Metadata-Version: 2.1
Name: ptflops
Version: 0.6.7
Summary: Flops counter for convolutional networks inpytorch framework
Home-page: https://github.com/sovrasov/flops-counter.pytorch
Author: Vladislav Sovrasov
Author-email: sovrasov.vlad@gmail.com
License: MIT
Platform: UNKNOWN
Classifier: Programming Language :: Python :: 3
Description-Content-Type: text/markdown
License-File: LICENSE

# Flops counter for convolutional networks in pytorch framework
[![Pypi version](https://img.shields.io/pypi/v/ptflops.svg)](https://pypi.org/project/ptflops/)
[![Build Status](https://travis-ci.com/sovrasov/flops-counter.pytorch.svg?branch=master)](https://travis-ci.com/sovrasov/flops-counter.pytorch)

This script is designed to compute the theoretical amount of multiply-add operations
in convolutional neural networks. It can also compute the number of parameters and
print per-layer computational cost of a given network.

Supported layers:
- Conv1d/2d/3d (including grouping)
- ConvTranspose1d/2d/3d (including grouping)
- BatchNorm1d/2d/3d, GroupNorm, InstanceNorm1d/2d/3d
- Activations (ReLU, PReLU, ELU, ReLU6, LeakyReLU)
- Linear
- Upsample
- Poolings (AvgPool1d/2d/3d, MaxPool1d/2d/3d and adaptive ones)

Experimental support:
- RNN, LSTM, GRU (NLH layout is assumed)
- RNNCell, LSTMCell, GRUCell
- MultiheadAttention

Requirements: Pytorch >= 1.1, torchvision >= 0.3

Thanks to @warmspringwinds for the initial version of script.

## Usage tips

- This script doesn't take into account `torch.nn.functional.*` operations. For an instance, if one have a semantic segmentation model and use `torch.nn.functional.interpolate` to upscale features, these operations won't contribute to overall amount of flops. To avoid that one can use `torch.nn.Upsample` instead of `torch.nn.functional.interpolate`.
- `ptflops` launches a given model on a random tensor and estimates amount of computations during inference. Complicated models can have several inputs, some of them could be optional. To construct non-trivial input one can use the `input_constructor` argument of the `get_model_complexity_info`. `input_constructor` is a function that takes the input spatial resolution as a tuple and returns a dict with named input arguments of the model. Next this dict would be passed to the model as keyworded arguments.
- `verbose` parameter allows to get information about modules that don't contribute to the final numbers.
- `ignore_modules` option forces `ptflops` to ignore the listed modules. This can be useful
for research purposes. For an instance, one can drop all convolutuions from the counting process
specifying `ignore_modules=[torch.nn.Conv2d]`.

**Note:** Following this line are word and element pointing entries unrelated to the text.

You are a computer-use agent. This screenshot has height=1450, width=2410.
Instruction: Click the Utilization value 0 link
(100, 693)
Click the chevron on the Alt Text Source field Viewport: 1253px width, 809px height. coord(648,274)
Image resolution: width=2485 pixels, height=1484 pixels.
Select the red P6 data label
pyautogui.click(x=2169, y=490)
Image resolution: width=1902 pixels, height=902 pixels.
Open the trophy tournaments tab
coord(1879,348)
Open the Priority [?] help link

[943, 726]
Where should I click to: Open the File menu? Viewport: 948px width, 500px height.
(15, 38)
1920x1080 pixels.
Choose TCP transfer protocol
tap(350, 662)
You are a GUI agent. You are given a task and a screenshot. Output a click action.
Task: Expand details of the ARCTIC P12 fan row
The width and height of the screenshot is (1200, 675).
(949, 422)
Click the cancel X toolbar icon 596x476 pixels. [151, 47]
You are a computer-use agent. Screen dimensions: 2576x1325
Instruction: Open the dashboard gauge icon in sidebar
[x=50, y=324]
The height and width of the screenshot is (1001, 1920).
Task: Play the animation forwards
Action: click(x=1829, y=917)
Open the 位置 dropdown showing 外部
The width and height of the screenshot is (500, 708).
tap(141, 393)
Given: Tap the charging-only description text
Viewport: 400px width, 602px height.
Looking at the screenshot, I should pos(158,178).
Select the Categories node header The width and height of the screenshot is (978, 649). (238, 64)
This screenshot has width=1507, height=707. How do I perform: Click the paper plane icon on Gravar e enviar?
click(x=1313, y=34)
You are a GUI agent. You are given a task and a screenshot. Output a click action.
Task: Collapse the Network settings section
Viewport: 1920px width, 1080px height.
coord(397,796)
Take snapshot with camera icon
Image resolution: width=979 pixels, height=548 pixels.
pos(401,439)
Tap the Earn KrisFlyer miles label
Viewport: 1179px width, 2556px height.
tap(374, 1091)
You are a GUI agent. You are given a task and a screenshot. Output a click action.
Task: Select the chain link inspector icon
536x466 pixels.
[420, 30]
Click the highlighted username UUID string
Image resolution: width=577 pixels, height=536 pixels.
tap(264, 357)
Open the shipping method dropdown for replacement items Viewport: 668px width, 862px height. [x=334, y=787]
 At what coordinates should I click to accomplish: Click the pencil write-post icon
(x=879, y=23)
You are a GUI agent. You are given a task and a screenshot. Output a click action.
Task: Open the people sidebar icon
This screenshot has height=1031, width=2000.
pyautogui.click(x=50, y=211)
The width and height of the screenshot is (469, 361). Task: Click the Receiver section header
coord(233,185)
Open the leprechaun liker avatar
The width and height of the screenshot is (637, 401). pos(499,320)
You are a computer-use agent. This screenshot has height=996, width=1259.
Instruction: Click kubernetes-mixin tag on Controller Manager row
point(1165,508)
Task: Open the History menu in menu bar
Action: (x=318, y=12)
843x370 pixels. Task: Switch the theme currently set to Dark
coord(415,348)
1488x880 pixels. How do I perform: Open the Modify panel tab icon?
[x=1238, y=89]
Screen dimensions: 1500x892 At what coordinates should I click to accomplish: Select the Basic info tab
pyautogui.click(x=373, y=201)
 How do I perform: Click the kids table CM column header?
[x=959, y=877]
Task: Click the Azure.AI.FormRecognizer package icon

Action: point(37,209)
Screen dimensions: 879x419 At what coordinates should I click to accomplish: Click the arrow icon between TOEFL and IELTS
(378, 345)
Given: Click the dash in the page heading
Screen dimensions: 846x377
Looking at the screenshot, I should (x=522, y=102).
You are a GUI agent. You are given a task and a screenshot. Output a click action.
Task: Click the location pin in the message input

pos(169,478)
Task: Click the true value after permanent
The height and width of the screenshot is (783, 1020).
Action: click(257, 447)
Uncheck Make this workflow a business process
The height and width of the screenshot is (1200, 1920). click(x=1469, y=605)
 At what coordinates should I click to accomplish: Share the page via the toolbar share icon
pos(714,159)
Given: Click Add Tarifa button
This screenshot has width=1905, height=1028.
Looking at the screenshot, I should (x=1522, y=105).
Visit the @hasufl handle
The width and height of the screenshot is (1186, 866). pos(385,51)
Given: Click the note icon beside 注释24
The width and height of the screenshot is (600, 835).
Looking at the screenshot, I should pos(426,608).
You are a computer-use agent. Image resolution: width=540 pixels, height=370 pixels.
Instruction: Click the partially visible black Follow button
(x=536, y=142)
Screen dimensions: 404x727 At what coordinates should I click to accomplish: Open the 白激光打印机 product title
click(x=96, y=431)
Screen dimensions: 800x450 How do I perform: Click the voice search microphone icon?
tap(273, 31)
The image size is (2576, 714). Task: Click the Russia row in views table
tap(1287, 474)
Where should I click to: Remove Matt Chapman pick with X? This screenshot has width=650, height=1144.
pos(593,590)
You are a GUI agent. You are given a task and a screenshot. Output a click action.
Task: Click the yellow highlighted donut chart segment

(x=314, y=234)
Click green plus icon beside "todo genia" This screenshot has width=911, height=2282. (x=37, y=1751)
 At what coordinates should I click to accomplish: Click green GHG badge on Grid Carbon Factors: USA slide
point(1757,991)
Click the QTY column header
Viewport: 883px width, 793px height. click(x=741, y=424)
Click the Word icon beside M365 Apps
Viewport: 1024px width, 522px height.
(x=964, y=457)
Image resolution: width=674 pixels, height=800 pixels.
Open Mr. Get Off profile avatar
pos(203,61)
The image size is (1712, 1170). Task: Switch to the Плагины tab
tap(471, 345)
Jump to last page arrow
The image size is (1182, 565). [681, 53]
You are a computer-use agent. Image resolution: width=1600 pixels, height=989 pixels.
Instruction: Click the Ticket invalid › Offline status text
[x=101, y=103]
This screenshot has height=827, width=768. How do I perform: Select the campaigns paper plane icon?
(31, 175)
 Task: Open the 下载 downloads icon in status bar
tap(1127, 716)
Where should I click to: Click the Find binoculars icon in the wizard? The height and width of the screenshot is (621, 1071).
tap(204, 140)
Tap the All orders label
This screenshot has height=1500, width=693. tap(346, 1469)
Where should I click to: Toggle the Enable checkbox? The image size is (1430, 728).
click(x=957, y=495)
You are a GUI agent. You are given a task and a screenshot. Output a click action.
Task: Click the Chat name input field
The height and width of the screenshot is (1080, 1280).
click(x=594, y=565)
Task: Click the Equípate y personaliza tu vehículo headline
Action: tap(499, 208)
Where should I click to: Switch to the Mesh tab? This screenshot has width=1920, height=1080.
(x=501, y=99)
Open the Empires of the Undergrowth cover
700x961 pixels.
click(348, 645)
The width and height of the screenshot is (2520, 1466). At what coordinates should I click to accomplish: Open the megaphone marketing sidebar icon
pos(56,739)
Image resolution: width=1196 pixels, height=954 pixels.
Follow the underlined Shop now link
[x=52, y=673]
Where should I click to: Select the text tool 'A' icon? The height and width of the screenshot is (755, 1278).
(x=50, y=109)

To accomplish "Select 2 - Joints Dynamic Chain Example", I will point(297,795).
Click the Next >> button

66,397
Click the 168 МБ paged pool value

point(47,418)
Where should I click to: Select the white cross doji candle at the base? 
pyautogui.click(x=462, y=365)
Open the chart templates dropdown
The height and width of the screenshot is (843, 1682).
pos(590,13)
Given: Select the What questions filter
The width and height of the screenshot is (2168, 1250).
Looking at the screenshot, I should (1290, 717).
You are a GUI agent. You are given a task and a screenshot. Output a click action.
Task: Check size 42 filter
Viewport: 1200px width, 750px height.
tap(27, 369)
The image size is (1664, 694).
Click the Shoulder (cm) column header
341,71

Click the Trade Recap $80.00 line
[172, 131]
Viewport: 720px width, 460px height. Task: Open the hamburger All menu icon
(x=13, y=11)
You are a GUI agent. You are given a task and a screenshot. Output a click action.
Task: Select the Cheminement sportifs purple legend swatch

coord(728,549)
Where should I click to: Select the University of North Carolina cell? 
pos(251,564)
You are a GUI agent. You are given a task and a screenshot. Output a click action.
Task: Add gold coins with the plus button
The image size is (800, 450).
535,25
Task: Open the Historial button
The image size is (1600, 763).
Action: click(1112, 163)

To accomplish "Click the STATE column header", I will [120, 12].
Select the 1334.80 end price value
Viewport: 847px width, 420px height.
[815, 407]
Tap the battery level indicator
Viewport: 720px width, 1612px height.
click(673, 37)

## Install the latest version
From PyPI:
```bash
pip install ptflops
```

From this repository:
```bash
pip install --upgrade git+https://github.com/sovrasov/flops-counter.pytorch.git
```

## Example
```python
import torchvision.models as models
import torch
from ptflops import get_model_complexity_info

with torch.cuda.device(0):
  net = models.densenet161()
  macs, params = get_model_complexity_info(net, (3, 224, 224), as_strings=True,
                                           print_per_layer_stat=True, verbose=True)
  print('{:<30}  {:<8}'.format('Computational complexity: ', macs))
  print('{:<30}  {:<8}'.format('Number of parameters: ', params))
```

## Benchmark

### [torchvision](https://pytorch.org/docs/1.0.0/torchvision/models.html)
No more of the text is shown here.